NoSQL Databases are Object Databases in Disguise
NoSQL products sound like a kind of object database:
- Column-oriented stores: column-oriented storage mode for object databases
- Document databases: normal storage mode of object databases
- Graph databases: distributed object databases
- Key-value stores: BLOB-like storage mode of object databases
So, in my humble opinion, NoSQL databases seem an awful lot like object databases.
Well, now, take a look at data grids. A data grid provides a object storage, triggers, (select) query mechanism, etc. So, again, I look at a data grid as an in-memory distributed object database (usually without a transactional mechanism, even if, for example, Oracle Coherence is going to provide such a mechanism with the coming v3.6 release...).
In fact, a data grid is more than that; I think a (true) data grid is both an in-memory distributed object database and a distributed cache (for advanced caching on the client side), but that's another story.
The NoSQL promoters seem to be reinventing the wheel, and distributing it under another name Regardless, these NoSQL databases do carry some advantages, over traditional object databases. These advantages are twofold:
- First, it might be easier to start with, while selecting the product providing the only features/constraints developers need.
- Secondly, developers could relax some properties, could play with the CAP constraints the way that fits better with their needs.
How to think about NoSQL database use cases?
NoSQL databases should be seen as the database for the middle tiers, or at least, as the secondary database in the middle tiers.
The middle tiers is the place for non-durable, transient data, close to the object model. This then leads to the following main use cases:
- http session storage,
- workflow storage (UI workflow),
- data cache (in order to alleviate the database burden)
For example, SourceForge.net has already chosen MongoDB, instead of Memcached, for data caching purposes.
These main use cases are a first step for introducing NoSQL in an IT architecture. These cases are all about data storage in the middle tiers; that is, about using a database inside this tier; but, for these use cases, the data model of this middle tiers is seen as secondary when compared with the data model of the back-end tiers (hosting a mainstream database). According to that view, the database of the back-end tiers is the database which matters, the storage choices of the middle tiers are then seen as optimizations.

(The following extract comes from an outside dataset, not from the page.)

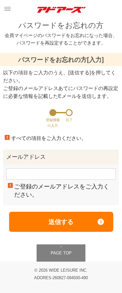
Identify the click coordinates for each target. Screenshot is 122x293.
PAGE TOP (61, 253)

Of course, the big challenge becomes promoting NoSQL as a primary database in the middle-to-backend tiers
When NoSQL databases move to the foreground, will they be used to replace mainstream databases in the back-end, or will they just stay in the middle tiers? Closer to the back end, they don't play a secondary role anymore, as their role becomes just as important as the database in the back-end tiers; and both should be synchronized. There are different strategies for the middle=>back-end tier synchronization: write-through, or write-behind.
On one hand, it's unfortunate object database vendors have not taken benefit from relational database limits, to push their solutions under the new NoSQL umbrella.

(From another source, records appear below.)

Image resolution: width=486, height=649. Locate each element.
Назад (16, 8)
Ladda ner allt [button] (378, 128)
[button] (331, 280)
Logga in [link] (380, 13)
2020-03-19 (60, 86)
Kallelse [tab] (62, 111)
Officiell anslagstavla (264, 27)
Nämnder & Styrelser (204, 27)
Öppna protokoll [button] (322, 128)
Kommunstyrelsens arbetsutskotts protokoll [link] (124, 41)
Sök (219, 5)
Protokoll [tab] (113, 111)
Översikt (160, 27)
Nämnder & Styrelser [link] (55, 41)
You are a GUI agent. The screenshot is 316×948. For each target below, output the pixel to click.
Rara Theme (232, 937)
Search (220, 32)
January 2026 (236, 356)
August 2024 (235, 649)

On the other hand, the NoSQL movement is at the end of the Highlander Fallacy (from Jim Waldo): "there can be only one", this "one" being the relational database category; and then, NoSQL brings quite a breath of fresh air! So, developers are more able to focus on the constraints they have to respect and the features they need to do so, instead of having to deal always with the limits of the relational model.
The future sounds interesting, because more open.